What you are asked to do:
For the material below, output exactly the span from the line with "This screenshot has" to the line with "Given: Show info tooltip for 7 keywords", including both, and nothing besides.

Input data:
· · ·
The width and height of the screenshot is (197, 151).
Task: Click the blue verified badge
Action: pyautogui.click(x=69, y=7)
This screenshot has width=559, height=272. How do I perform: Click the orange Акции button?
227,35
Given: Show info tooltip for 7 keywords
· · ·
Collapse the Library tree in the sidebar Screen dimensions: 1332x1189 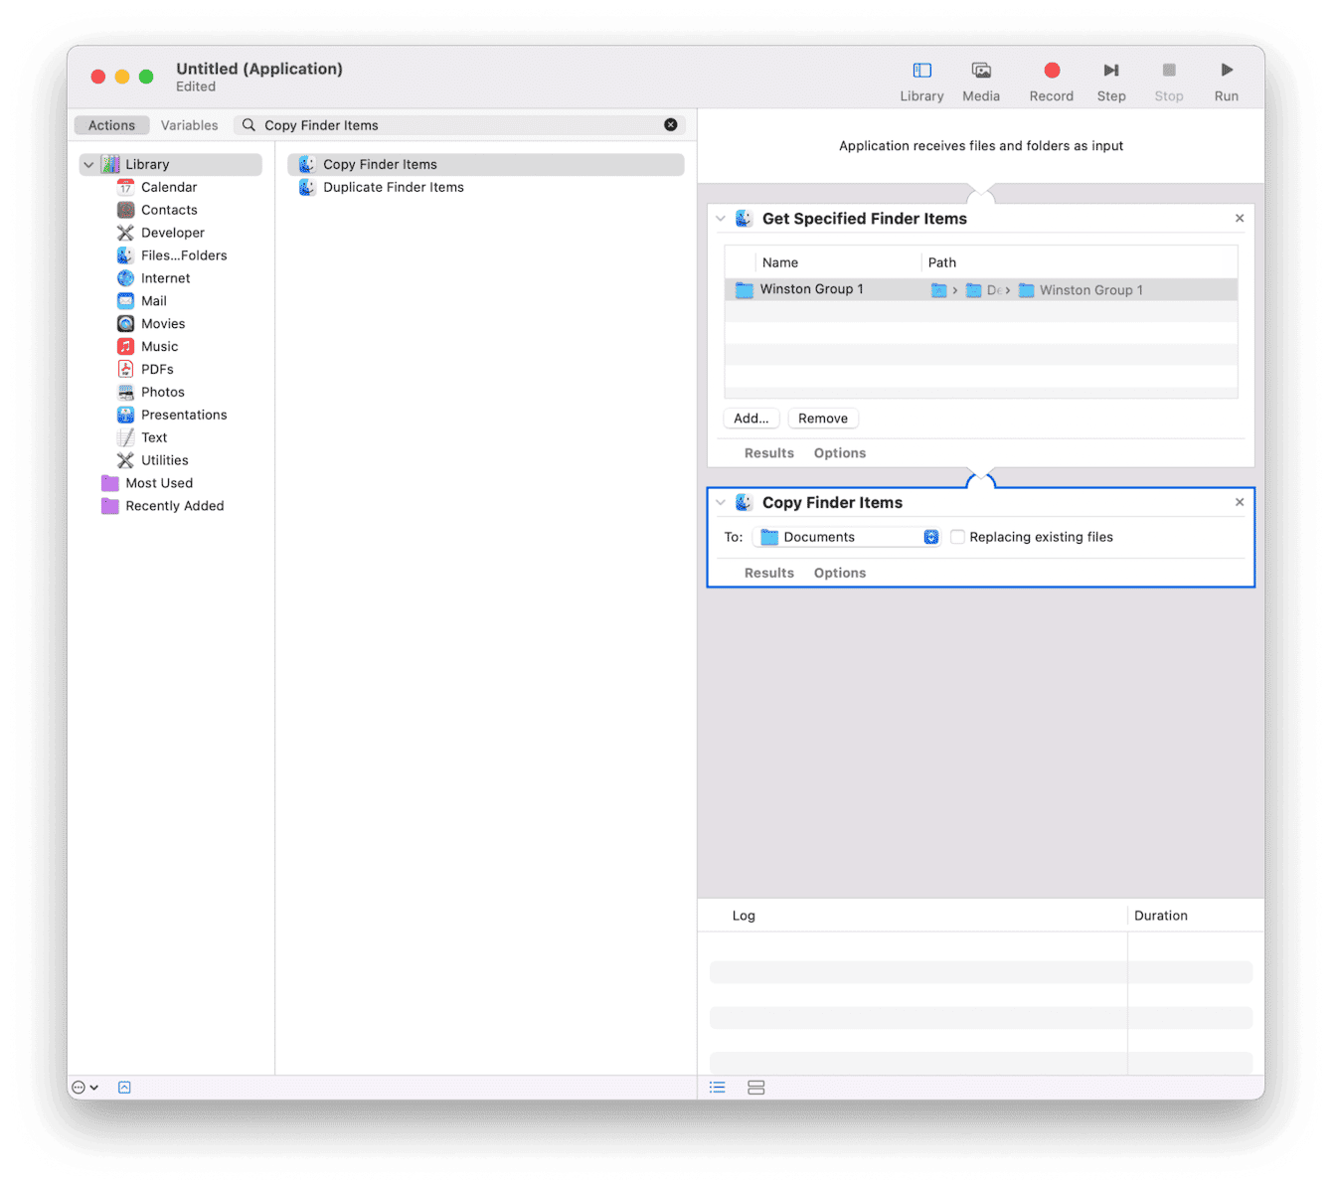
· · ·
Task output:
This screenshot has width=559, height=272. How do I perform: Click the orange Акции button?
227,35
Given: Show info tooltip for 7 keywords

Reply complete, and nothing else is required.